A computational approach to evaluate the androgenic affinity of iprodione, procymidone, vinclozolin and their metabolites

Abstract

Our research is aimed at devising and assessing a computational approach to evaluate the affinity of endocrine active substances (EASs) and their metabolites towards the ligand binding domain (LBD) of the androgen receptor (AR) in three distantly related species: human, rat, and zebrafish. We computed the affinity for all the selected molecules following a computational approach based on molecular modelling and docking. Three different classes of molecules with well-known endocrine activity (iprodione, procymidone, vinclozolin, and a selection of their metabolites) were evaluated. Our approach was demonstrated useful as the first step of chemical safety evaluation since ligand-target interaction is a necessary condition for exerting any biological effect. Moreover, a different sensitivity concerning AR LBD was computed for the tested species (rat being the least sensitive of the three). This evidence suggests that, in order not to over-/under-estimate the risks connected with the use of a chemical entity, further in vitro and/or in vivo tests should be carried out only after an accurate evaluation of the most suitable cellular system or animal species. The introduction of in silico approaches to evaluate hazard can accelerate discovery and innovation with a lower economic effort than with a fully wet strategy.

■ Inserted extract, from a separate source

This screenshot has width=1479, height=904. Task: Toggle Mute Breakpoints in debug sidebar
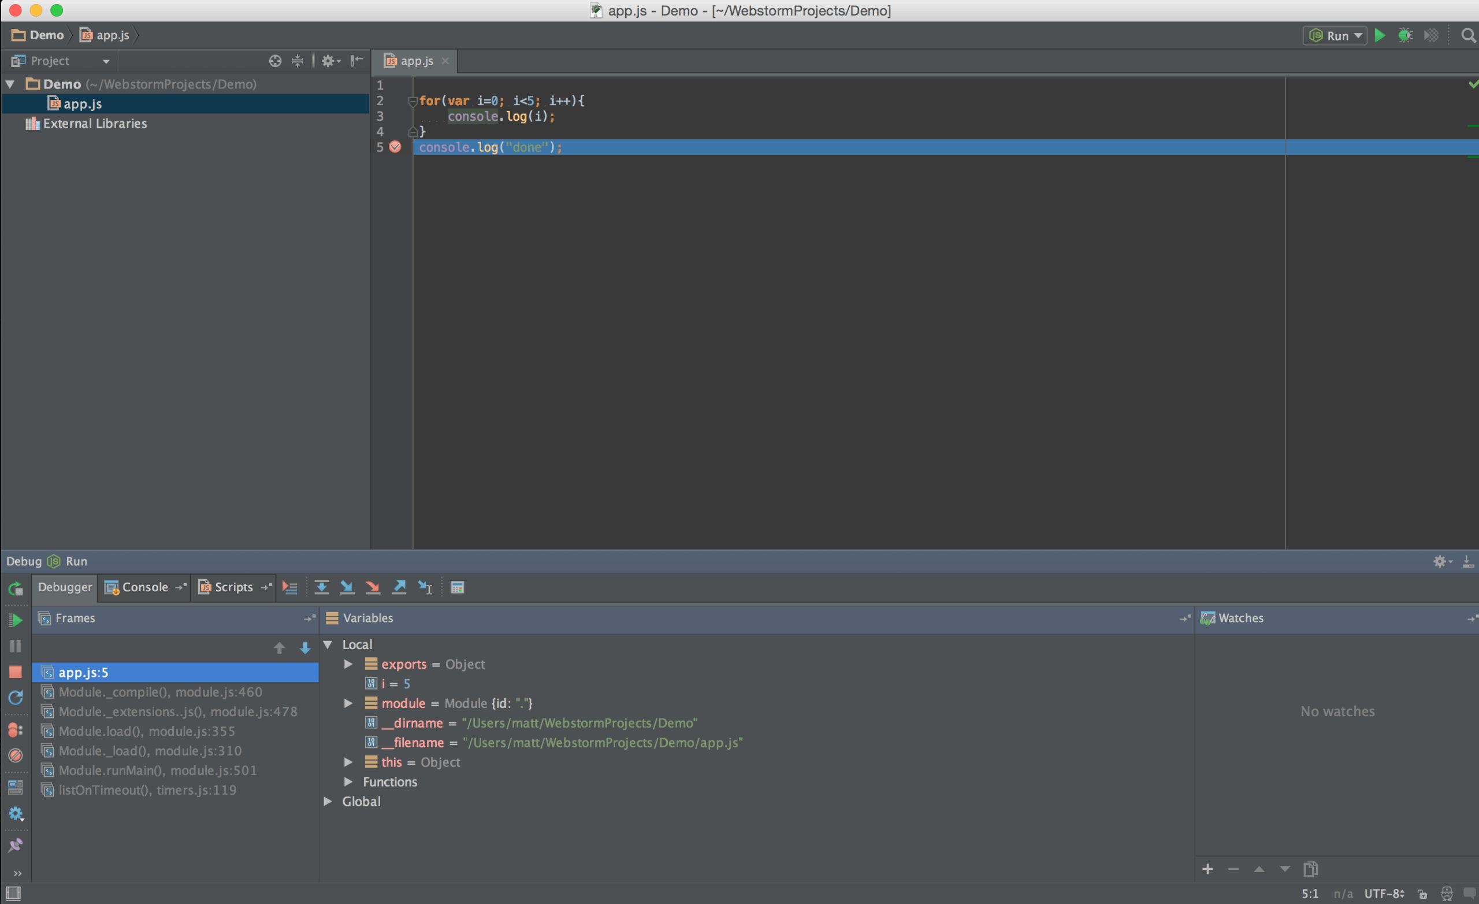click(x=16, y=755)

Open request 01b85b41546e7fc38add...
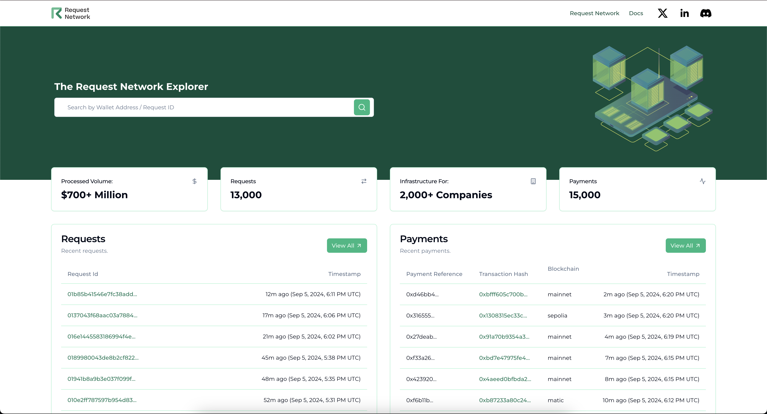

Figure 1. 2D structures of the molecules used to build the test database.

The stereogenic centres are marked with an asterisk (*). Each molecule is marked by a letter: A = testosterone, B = dihydrotestosterone (DHT), C = 11-ketotestosterone, D = vinclozolin, E = vinclozolin_1, E = vinclozolin_2, F = vinclozolin_5, H = iprodione, I = iprodione_8, J = iprodione_13, K = iprodione_14, L = procymidone, M = procymidone_1, N = procymidone_2, O = procymidone_3, P = procymidone_4, Q = procymidone_5, R = procymidone_6, S = cyproterone acetate, T = flutamide, U = procymidone-NH-COOH, V = procymidone-3-Cl, W = cyclopropane-(COOH)₂.

Figure 2. Molecular surface of the binding site and filling dummy atoms in the zebrafish AR LBD model, side (A) and top (B) view.

Figure 3. Global alignment of the selected AR LBD: the residues of the binding sites are highlighted with the following color-code: red for human AR, green for rat AR, and yellow for zebrafish AR.

Figure 4. Box plot for all the calculated binding free energies.

The yellow boxes represent the binding free energies of the vinclozolin and its metabolites for each species. The red boxes represent the binding free energies of iprodione and its metabolites for each species. The blue boxes represent the binding free energies of procymidone and its metabolites for each species. Outliers are marked as circles. Binding free energies of the endogenous hormones are marked with continuous lines.

Figure 5. Best pose of iprodione complexed with the AR LBD in each species.

The ligand molecular surface is also rendered. A) Iprodione complexed with the human AR LBD, B) iprodione complexed with the rat AR LBD, and C) iprodione complexed with zebrafish AR LBD.

Figure 6. Low-mode molecular dynamics simulations.

Superposition of the starting conformation (helix 12) and the most energetically favoured open conformations for the agonist-bound LBD (A), the apo LBD (B), and the antagonist-bound LBD (C).

Figure 7. Hazard evaluation pipeline for putative androgen disruptors.

Step 1: database production; step 2: in silico binding assay; step 3 in vitro binding assay for the selected dataset; step 4: in vitro activity assays only for the high affinity molecules (positive hits); and identification of agonist (α = 1), partial agonist (1<α<0) and antagonist (α = 0) activity.